• _Document extract_
☆ ☆ ☆ ☆
Development status and risks in deep-water oilfield
Deepwater oil and gas exploration and development has been booming since the first deep-water well in 1975. Until now, more than 70% of deepwater oilfields are located in the 10 sedimentary basins distributed in three main deepwater areas of northern Gulf of Mexico, West Africa, and southeastern Brazil. As technology progress, the drilling depth record has been broken continuously and now the record is more than 3000 m. Currently, deepwater oil and gas exploration and development activities are undergoing in more than 60 countries. Top five countries are Brazil, the United States, Angola, Australia, and Nigeria. As prediction, about 35% production will come from deepwater oilfield by the year of 2035 (
Lian, Sun, & Chen, 2006;
Wang, Chen, & Zhao, 2010;
Xiao, 2011).
Chinese deepwater oil and gas resources are mainly in the South China Sea. Total reserve in the South China Sea is between 23 billion and 30 billion tons (
Lian, Sun, & Chen, 2006;
Xiao, 2011). China’s first deepwater gas field Liwan 3-1 was successfully put into production in 2014. During 2014 to 2015, CNOOC had important deepwater oil and gas discoveries, including Lingshui 17-2, Lingshui 25-1 and Liuhua 20-2. Besides, CNOOC has cooperated with Total and Petrobras to develop large deepwater oilfields including AKPO and EGINA in Nigeria and Libra in Brazil, which provides an important platform to accumulate experience.
Deepwater oil and gas field development is characterized with high technology, huge investment, long duration, high risk and high profit. It is a huge system project, including exploration and appraising, FDP design, implementation, reservoir management and optimization. Actually, limited data, international environment and oil price will cause much uncertainty for FDP design and production management. Any unreasonable decision will lead to huge cost loss. Thus, foreseeing risk and mitigation strategies become more important. This paper takes AKPO and EGINA as examples to analyze the main uncertainties, proposes measures to avoid risks, and provides valuable experience for the other deepwater oilfields development.
Overview of OML130 deepwater projects in Nigeria
OML130 includes AKPO, EGINA, Preowei and EGINA south field, and CNOOC’s work interest is 45%. AKPO field started production in 2009. The number of the well is 44, including 22 oil producers, 20 water injectors and 2 gas injectors. The maximum annual oil production is 60 MM bbls. Engineering pattern is FPSO+ subsea production system (Figure 1). Until 2015, it maintains about 6 years of production plateau. EGINA is similar to AKPO in scale and will begin to produce oil in 2018. 44 wells are planned in FDP with 21 oil producers and 23 water injectors. The engineering model is also FPSO+ subsea production system, and peak annual production is almost 70 MM bbls. OML130 block plays an important role in CNOOC’s overseas production growth, which is also an important chance for CNOOC to accumulate deepwater oilfield development experience.
☆ ☆ ☆ ☆
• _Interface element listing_

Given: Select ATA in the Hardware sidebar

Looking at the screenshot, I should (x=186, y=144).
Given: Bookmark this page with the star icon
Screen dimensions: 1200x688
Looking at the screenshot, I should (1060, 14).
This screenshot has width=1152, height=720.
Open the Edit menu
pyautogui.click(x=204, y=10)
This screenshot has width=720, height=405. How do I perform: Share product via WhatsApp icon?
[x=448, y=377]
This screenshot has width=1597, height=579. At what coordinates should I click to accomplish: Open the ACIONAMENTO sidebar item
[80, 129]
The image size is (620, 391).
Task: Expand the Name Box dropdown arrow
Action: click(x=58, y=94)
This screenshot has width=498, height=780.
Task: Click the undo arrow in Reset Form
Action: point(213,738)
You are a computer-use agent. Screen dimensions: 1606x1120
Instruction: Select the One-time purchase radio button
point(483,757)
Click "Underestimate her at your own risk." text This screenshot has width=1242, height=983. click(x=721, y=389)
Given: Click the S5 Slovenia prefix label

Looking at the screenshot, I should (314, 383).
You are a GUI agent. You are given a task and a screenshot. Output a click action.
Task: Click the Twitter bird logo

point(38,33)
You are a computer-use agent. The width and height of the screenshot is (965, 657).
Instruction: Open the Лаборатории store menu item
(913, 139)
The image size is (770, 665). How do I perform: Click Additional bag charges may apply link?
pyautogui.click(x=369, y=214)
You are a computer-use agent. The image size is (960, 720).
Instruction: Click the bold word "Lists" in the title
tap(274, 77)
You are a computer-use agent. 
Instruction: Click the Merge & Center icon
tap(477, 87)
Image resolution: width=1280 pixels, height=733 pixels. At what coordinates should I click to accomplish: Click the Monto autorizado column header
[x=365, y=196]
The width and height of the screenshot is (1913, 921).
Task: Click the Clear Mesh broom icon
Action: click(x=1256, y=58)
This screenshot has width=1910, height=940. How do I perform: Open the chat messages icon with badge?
☆ ☆ ☆ ☆
• _To do_
1. In the deep-water oilfield text, in what year was China's first deepwater gas field, Liwan 3-1, put into production?
2. Carry on the deep-water oilfield text from the end of its OML130 overview.

• _The results_
1. 2014

2.
Risks and mitigation strategies for FDP design
Risk analysis for FDP design
After the discovery of deepwater oilfields and productivity tests, if their commercial values can be identified, several appraisal wells will be necessary to acquire enough data. Generally speaking, the drilling cost of a single well is up to $70‒$200 million. Therefore, the less appraisal wells to obtain more data or information, the better. However, fewer wells will cause uncertainties or risks.
a) Risks of formation distribution: formation distribution forecast mainly depends on the reliability of seismic data. Limited resolution and poor quality of seismic data will lead to certain deviation with oil-bearing area, boundary and reservoir distribution prediction, which may bring high uncertainties for further studies. OOIP evaluation can be influenced by many factors, such as reservoir boundary, reservoir thickness and OWC. OOIP will influence well numbers and engineering facility. With development wells drilled, if reservoir connectivity becomes poor and OOIP decreases, more wells are needed.
b) Risks of engineering pattern. The deepwater oilfield engineering pattern is influenced by many factors, such as water depth, wind flow conditions, offshore distance, geological condition, field scale, development life span, reservoir characteristics and reservoir pressure. Capex and Opex are quite different for each pattern. It is necessary to choose the optimized pattern.
c) Risks of drilling and completion design. Conventional drilling technology may be normal in onshore or shallow area, such as IWC wells and horizontal wells across the fault. However, it will become unreliable in deepwater field.
d) Risks of low oil price. Oil price is the core factor influencing the whole project economy. Development plan designed under high oil price may not be profitable once oil price goes down. Huge initial investment puts oil companies in a dilemma. Those deepwater projects which are still in the designing phase may need to be redesigned so as to reduce cost or delay development.
Mitigation strategies for FDP design
Data acquisition and test design
Using less wells to obtain essential information means decreasing exploration cost. Appraisal well location should cover main reservoir distribution. Firstly, reservoir depositional model research should be done based on seismic data and similar reservoir experience. Secondly, appraisal wells should identify main reservoir boundary, fluid, and permeability. Thirdly, appraisal wells can identify main uncertainty for OOIP and reservoir connectivity.
Data acquisition plan should be representative and economical. Main data acquisition includes geological logging, VSP, coring, pressure, fluid, DST, and MDT. Generally speaking, the more initial data the researchers could collect, the better for research. However, less deepwater operation time means less cost. So reducing un-necessary data acquisition can decrease operational time. For example, if fluid characteristics show no compositional gradient, it is no necessary to obtain new fluid sample acquisition in some reservoir. For AKPO and EGINA field, all of data acquisition has been optimized, which is more economical (Table 1).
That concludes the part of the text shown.